El dinero del que dispone el Gobierno para llevar a cabo obras, ofrecer servicios públicos y pagarles a los funcionarios no aparece en las arcas del Estado por arte de magia o por generación espontánea. Si nuestras autoridades tienen recursos a su disposición es porque millones de ciudadanos y miles de empresas los sustentan con sus impuestos. A saber, con el trabajo que llevan a cabo día a día.
En ese sentido, que existan firmas dispuestas a tributar en nuestro país, por juzgar que los frutos de su inversión superarán los costos en los que incurren al hacerla, no solo es positivo para todos los peruanos, sino que resulta vital para el funcionamiento del sector público y para las políticas que este pretenda implementar. En lo que concierne a la gestión de Pedro Castillo, por ejemplo, difícilmente se podría perseguir el objetivo de “no más pobres en un país rico” si la riqueza a la que se alude no existe o, en el peor de los casos, no se genera activamente. Solo la riqueza combate la pobreza y aquella no se consigue con las “buenas” intenciones de los gobernantes. Menos aún con sus consignas ideológicas.

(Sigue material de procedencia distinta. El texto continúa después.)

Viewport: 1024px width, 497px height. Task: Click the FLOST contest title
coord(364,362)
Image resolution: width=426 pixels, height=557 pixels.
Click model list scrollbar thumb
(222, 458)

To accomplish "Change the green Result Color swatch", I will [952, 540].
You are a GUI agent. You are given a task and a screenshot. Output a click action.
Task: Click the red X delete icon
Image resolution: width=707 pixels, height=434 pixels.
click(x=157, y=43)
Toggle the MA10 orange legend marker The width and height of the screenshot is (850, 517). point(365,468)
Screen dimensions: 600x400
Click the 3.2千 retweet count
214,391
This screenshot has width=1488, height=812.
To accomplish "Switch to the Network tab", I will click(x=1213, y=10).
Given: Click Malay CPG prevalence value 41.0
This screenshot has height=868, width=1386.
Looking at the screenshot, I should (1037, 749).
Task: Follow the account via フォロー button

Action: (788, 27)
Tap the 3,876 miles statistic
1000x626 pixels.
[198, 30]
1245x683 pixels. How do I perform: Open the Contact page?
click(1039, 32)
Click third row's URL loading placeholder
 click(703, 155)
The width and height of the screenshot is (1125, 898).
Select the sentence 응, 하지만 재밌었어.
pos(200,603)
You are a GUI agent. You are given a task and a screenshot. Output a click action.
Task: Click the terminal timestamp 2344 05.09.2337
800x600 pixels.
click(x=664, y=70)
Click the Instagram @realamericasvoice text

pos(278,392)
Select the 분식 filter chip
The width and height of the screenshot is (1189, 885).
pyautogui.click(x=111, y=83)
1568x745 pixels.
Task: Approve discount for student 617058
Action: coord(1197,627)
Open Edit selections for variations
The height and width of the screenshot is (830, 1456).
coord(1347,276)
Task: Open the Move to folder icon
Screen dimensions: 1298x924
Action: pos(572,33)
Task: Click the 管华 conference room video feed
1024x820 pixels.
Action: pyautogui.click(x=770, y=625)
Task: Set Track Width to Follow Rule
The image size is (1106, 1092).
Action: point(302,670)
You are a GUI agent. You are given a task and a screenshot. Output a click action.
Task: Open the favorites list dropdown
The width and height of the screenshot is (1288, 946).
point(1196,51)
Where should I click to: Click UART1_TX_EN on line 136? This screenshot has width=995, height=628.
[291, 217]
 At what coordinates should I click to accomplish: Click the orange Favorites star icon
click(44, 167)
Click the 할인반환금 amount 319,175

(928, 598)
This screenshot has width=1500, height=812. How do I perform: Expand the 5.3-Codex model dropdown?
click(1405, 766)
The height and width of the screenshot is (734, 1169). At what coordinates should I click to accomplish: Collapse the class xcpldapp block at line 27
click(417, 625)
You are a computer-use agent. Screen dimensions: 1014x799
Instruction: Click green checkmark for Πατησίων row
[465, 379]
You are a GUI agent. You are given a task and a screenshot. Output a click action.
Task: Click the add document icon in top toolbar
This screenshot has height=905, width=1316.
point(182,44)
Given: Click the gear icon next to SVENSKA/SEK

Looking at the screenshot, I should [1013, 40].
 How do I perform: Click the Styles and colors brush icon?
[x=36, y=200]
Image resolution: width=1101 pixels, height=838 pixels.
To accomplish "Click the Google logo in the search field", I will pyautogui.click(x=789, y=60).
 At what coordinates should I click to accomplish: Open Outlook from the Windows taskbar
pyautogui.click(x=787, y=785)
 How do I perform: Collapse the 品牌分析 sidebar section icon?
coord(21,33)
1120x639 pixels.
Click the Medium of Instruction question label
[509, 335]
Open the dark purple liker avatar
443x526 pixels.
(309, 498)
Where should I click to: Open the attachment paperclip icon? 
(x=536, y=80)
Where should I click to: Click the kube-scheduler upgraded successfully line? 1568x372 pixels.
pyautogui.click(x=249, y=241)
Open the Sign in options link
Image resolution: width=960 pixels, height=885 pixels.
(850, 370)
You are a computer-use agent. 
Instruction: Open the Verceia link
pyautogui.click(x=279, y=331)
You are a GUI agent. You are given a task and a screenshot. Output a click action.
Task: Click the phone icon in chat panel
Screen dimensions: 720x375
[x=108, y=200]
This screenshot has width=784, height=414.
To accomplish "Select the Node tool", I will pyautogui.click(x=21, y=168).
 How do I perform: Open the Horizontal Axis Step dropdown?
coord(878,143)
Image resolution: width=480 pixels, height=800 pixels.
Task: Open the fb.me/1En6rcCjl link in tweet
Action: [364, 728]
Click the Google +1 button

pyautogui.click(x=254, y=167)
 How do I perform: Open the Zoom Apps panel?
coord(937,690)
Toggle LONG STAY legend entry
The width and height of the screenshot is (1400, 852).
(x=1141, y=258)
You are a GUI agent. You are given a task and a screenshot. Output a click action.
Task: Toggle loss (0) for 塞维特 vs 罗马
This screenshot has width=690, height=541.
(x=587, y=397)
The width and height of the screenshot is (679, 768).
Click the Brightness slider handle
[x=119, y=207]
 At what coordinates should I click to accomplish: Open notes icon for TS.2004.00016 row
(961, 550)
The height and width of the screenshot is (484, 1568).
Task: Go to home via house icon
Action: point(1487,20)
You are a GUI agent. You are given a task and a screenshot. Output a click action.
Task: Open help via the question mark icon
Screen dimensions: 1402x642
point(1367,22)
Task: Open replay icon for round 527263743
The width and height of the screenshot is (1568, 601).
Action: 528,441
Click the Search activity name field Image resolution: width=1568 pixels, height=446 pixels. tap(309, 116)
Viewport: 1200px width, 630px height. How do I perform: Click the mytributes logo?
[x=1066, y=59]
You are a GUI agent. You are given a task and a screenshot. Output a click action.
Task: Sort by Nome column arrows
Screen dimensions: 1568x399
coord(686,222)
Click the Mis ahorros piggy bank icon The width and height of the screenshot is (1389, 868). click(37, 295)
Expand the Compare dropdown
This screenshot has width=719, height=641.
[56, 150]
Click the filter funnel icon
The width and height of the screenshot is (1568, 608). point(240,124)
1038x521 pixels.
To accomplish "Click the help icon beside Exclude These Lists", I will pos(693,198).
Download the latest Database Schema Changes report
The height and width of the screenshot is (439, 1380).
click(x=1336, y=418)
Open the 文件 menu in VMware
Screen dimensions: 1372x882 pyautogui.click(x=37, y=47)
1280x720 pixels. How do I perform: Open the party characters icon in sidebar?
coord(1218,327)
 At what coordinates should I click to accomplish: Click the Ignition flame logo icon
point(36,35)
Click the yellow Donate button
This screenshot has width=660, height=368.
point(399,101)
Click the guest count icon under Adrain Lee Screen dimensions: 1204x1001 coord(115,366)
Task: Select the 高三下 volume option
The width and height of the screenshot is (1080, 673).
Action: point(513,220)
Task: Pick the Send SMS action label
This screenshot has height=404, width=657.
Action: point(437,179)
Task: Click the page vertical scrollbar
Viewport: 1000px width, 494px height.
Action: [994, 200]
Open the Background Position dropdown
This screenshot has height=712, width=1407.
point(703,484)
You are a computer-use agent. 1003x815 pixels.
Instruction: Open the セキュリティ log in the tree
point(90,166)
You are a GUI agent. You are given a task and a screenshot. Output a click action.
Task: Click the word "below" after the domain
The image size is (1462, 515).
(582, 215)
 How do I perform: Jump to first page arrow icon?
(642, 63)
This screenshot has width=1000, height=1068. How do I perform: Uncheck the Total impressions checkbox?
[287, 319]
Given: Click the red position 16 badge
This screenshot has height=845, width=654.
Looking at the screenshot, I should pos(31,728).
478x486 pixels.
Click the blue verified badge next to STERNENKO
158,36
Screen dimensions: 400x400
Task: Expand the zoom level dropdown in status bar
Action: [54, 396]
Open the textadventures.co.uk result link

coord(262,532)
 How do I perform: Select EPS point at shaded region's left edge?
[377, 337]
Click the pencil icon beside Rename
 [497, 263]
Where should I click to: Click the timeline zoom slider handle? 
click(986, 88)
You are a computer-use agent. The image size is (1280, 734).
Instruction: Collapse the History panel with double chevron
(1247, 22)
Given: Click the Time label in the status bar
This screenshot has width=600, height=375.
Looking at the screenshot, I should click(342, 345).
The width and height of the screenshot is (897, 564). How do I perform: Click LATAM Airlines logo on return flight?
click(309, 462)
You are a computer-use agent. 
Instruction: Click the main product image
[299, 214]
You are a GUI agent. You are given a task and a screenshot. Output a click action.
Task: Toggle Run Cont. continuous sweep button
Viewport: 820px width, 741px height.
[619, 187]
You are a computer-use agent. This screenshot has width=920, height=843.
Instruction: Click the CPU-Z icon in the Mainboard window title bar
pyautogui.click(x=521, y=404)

Esto último, lamentablemente, es lo que viene prevaleciendo en el Ejecutivo y los resultados (el alza del tipo de cambio, las proyecciones de crecimiento del próximo año en cifras negativas, la rebaja de nuestra calificación en distintas calificadoras de riesgo, etc.) cuando restan más de mil días de gestión por delante empiezan a augurar una catástrofe. La responsabilidad, por supuesto, es enteramente del Gobierno y del presidente, quienes, lejos de generar tranquilidad, predictibilidad y garantías de estabilidad jurídica, parecen inmersos en un vaivén entre el rechazo fáctico a la inversión privada y una que otra declaración “tranquilizadora” a favor de esta (que contradice expresiones anteriores y que, muy seguramente, será contradicha más adelante). Como es obvio, en estas condiciones invertir en el Perú parecería equivalente a construir una casa sobre arenas movedizas.
Lo ocurrido la semana anterior ha sido la gota que derramó el vaso de los desatinos gubernamentales, con el anuncio de la presidenta del Consejo de Ministros, Mirtha Vásquez, en Ayacucho sobre el cierre “lo más inmediato posible” de cuatro operaciones mineras de manera arbitraria y por motivos claramente políticos antes que técnicos. Como es evidente, anuncios de este tipo son los que contribuyen a acrecentar aún más la incertidumbre empresarial y borran de un plumazo todos los compromisos que, de la boca para afuera, puede asumir el Ejecutivo respecto de la inversión privada.
Pero lo anterior es apenas una muestra en una colección mayúscula de pésimas ideas y mensajes preocupantes. El mismo presidente Pedro Castillo, por ejemplo, ha realizado declaraciones contradictorias sobre la intención de su gestión de “estatizar o nacionalizar” al consorcio encargado de explotar el gas de Camisea. El Ministerio de Economía, por su parte, ha anunciado un paquete de reformas tributarias orientado a cobrarles más a los que ya tributan e ignorando asuntos medulares, como reducir la informalidad y solucionar la incapacidad del Estado para gastar lo que ya recauda.
Sobre todo lo anterior, sin embargo, hay un punto que resalta: la insistencia, negada en ocasiones y anunciada públicamente en otras, de convocar una asamblea constituyente con miras a redactar una nueva Constitución. Como cualquier observador puede notar, no existe coherencia alguna en el hecho de que, por un lado, el mandatario prometa estabilidad jurídica y reglas claras en CADE Ejecutivos mientras que, por el otro, continúe llevando a plazas su interés por impulsar el cambio de la Carta Magna.
Todo esto, no está de más recordarlo, en un contexto en el que la reactivación económica tras la forzada cuarentena del último año y medio y la trituradora económica que significó para el país requiere de la inversión privada para hacer girar sus ruedas. En el Gobierno, sin embargo, parecen empeñados en ponerle más trabas a esta para –da toda la impresión– satisfacer pulsiones ideológicas cuyas consecuencias terminaremos pagando, una vez más, los ciudadanos. Después de todo, como sabemos, la ideología no se come.